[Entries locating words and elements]
★ ★ ★ ★ ★ ★ ★
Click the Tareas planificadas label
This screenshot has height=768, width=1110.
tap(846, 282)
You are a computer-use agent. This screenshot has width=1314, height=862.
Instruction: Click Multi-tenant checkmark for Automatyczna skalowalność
★ ★ ★ ★ ★ ★ ★
▶ _Task_:
Reproduce every one of the entries above line for line, leaving each character unchanged.

▶ _Response_:
Click the Tareas planificadas label
This screenshot has height=768, width=1110.
tap(846, 282)
You are a computer-use agent. This screenshot has width=1314, height=862.
Instruction: Click Multi-tenant checkmark for Automatyczna skalowalność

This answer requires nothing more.